§ **SHORT EXERCISE A**
In the listing below, render everything from the line containing "This screenshot has width=692, height=368." down to the line containing "click(x=491, y=21)" as a JSON list of strings, one string per line, leaving out blank lines.

§ **PASSAGE PROVIDED**
— begin —

File Systems For A Database? Choose One That Couples Direct I/O and Concurrent I/O. What’s This Have To Do With NFS? Harken Back 5.2 Years To Find Out.

It was only 1,747 days ago that I posted one of the final blog entries in a long series of posts regarding multi-headed scalable NAS suitability for Oracle Database (see index of NAS-related posts).  The post,  entitled ASM is “not really an optional extra” With BIGFILE tablespaces, aimed to question the assertion that one must use ASM for bigfile tablespaces. At the time there were writings on the web that suggested a black and white state of affairs regarding what type of storage can handle concurrent write operations. The assertion was that ASM supported concurrent writes and all file systems imposed the POSIX write-ordering semantics and therefore they’d be bunk for bigfile tablespace support. In so many words I stated that any file system that matters for Oracle supports concurrent I/O when Oracle uses direct I/O. A long comment thread ensued and instead of rehashing points I made in the long series of prior posts on the matter, I decided to make a fresh entry a few weeks later entitled Yes Direct I/O Means Concurrent Writes. That’s all still over 5 years ago.

Please don’t worry I’m not blogging about 151,000,000 seconds-old blog posts. I’m revisiting this topic because a reader posted a fresh comment on the 41,944 hour-old post to point out that Ext derivatives implement write-ordering locks even with O_DIRECT opens. I followed up with:

I’m thinking of my friend Dave Chinner when I say this, “Don’t use file systems that suck!”

I’ll just reiterate what I’ve been saying all along. The file systems I have experience with mate direct I/O with concurrent I/O. Of course, I “have experience” with ext3 but have always discounted ext variants for many reasons most importantly the fact that I spent 2001 through 2007 with clustered Linux…entirely. So there was no ext on my plate nor in my cross-hairs.

I then recommended to the reader that he try his tests with NFS to see that the underlying file system (in th NFS server) really doesn’t matter in this regard because NFS supports direct I/O with concurrent writes. I got no response from that recommendation so I set up a quick proof and thought I’d post the information here. If I haven’t lost you yet for resurrecting a 249-week old topic, please read on:

File Systems That Matter
I mentioned Dave Chinner because he is the kernel maintainer for XFS. XFS matters, NFS matters and honestly, most file systems that are smart enough to drop write-ordering when supporting direct I/O matter.

To help readers see my point I set up a test wherein:

  1. I use a simple script to measure single-file write scalability from one to two writers with Ext3
  2. I then export that Ext3 file system via loopback and accessed the files via an NFS mount to ascertain single-file write scalability from one to two writers.
  3. I then performed the same test as in step 1 with XFS.
  4. I then export the XFS file system and mount it via NFS to repeat the same test as in step 2.

Instead of a full-featured benchmark kit (e.g., fio, sysbench, iometer, bonnie, ORION) I used a simple script because a simple script will do. I’ll post links to the scripts at the end of this post.

— end —

§ **SHORT EXERCISE B**
Continue the post on direct I/O and concurrent writes above, starting after its last sentence.

§ **DATASET RECORDS**
— begin —

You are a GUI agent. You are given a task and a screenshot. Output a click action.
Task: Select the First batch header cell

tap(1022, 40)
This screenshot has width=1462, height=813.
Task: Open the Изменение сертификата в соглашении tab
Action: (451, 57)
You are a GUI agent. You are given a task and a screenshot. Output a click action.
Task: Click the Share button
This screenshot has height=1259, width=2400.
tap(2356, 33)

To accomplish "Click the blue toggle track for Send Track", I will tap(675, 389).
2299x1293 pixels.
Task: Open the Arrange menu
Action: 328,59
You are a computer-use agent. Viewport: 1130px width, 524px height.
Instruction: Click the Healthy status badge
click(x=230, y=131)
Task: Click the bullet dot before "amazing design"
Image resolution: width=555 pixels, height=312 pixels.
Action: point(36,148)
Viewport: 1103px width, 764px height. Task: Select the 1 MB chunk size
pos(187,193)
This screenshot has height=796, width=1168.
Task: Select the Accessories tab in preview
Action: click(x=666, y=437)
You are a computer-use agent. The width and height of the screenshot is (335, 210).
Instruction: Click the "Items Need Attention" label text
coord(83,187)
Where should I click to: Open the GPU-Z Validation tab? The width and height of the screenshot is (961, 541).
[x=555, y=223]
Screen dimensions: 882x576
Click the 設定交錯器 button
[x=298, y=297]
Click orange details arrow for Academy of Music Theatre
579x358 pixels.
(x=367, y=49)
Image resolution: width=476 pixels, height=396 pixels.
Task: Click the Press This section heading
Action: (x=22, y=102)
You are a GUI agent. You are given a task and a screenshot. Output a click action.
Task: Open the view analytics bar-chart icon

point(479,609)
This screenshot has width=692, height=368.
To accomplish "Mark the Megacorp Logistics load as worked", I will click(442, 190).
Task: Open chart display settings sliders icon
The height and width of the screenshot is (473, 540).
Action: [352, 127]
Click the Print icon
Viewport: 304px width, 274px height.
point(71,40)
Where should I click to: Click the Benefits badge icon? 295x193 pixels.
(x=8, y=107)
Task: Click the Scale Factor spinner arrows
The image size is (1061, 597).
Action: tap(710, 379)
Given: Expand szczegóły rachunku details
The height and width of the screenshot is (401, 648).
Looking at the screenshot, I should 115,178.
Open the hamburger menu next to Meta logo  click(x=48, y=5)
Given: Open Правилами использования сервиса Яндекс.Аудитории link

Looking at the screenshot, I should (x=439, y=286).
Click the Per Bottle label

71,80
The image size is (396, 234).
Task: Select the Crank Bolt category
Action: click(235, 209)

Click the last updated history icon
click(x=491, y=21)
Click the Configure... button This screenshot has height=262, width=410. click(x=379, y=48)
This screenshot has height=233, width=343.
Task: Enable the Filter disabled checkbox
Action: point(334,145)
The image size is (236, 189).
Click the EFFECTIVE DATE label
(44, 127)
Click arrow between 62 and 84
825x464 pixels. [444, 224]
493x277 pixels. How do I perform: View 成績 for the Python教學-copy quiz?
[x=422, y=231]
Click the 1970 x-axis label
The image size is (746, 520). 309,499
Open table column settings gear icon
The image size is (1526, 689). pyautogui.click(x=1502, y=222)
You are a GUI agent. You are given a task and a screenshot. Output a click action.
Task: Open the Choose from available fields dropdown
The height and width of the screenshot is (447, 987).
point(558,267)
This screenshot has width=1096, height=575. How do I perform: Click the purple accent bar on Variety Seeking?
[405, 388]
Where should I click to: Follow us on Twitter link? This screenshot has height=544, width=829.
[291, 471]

— end —

§ **RESPONSE A**
[
  "This screenshot has width=692, height=368.",
  "To accomplish \"Mark the Megacorp Logistics load as worked\", I will click(442, 190).",
  "Task: Open chart display settings sliders icon",
  "The height and width of the screenshot is (473, 540).",
  "Action: [352, 127]",
  "Click the Print icon",
  "Viewport: 304px width, 274px height.",
  "point(71,40)",
  "Where should I click to: Click the Benefits badge icon? 295x193 pixels.",
  "(x=8, y=107)",
  "Task: Click the Scale Factor spinner arrows",
  "The image size is (1061, 597).",
  "Action: tap(710, 379)",
  "Given: Expand szczegóły rachunku details",
  "The height and width of the screenshot is (401, 648).",
  "Looking at the screenshot, I should 115,178.",
  "Open the hamburger menu next to Meta logo  click(x=48, y=5)",
  "Given: Open Правилами использования сервиса Яндекс.Аудитории link",
  "Looking at the screenshot, I should (x=439, y=286).",
  "Click the Per Bottle label",
  "71,80",
  "The image size is (396, 234).",
  "Task: Select the Crank Bolt category",
  "Action: click(235, 209)",
  "Click the last updated history icon",
  "click(x=491, y=21)"
]

§ **RESPONSE B**
Test Case 1

The following shows a freshly created Ext file system, creation of a single 4GB file and flushing of the page cache. I then execute the test.sh script first with a single process (dd with oflag=direct and conv=notrunc) and then with two. The result is no scalability.

# mkfs.ext3 /dev/sdd1
mke2fs 1.39 (29-May-2006)
Filesystem label=
OS type: Linux
Block size=4096 (log=2)
Fragment size=4096 (log=2)
13123584 inodes, 26216064 blocks
1310803 blocks (5.00%) reserved for the super user
First data block=0
Maximum filesystem blocks=4294967296
801 block groups
32768 blocks per group, 32768 fragments per group
16384 inodes per group
Superblock backups stored on blocks:
32768, 98304, 163840, 229376, 294912, 819200, 884736, 1605632, 2654208,
4096000, 7962624, 11239424, 20480000, 23887872
Writing inode tables: done
Creating journal (32768 blocks): done
Writing superblocks and filesystem accounting information: done
This filesystem will be automatically checked every 31 mounts or
180 days, whichever comes first. Use tune2fs -c or -i to override.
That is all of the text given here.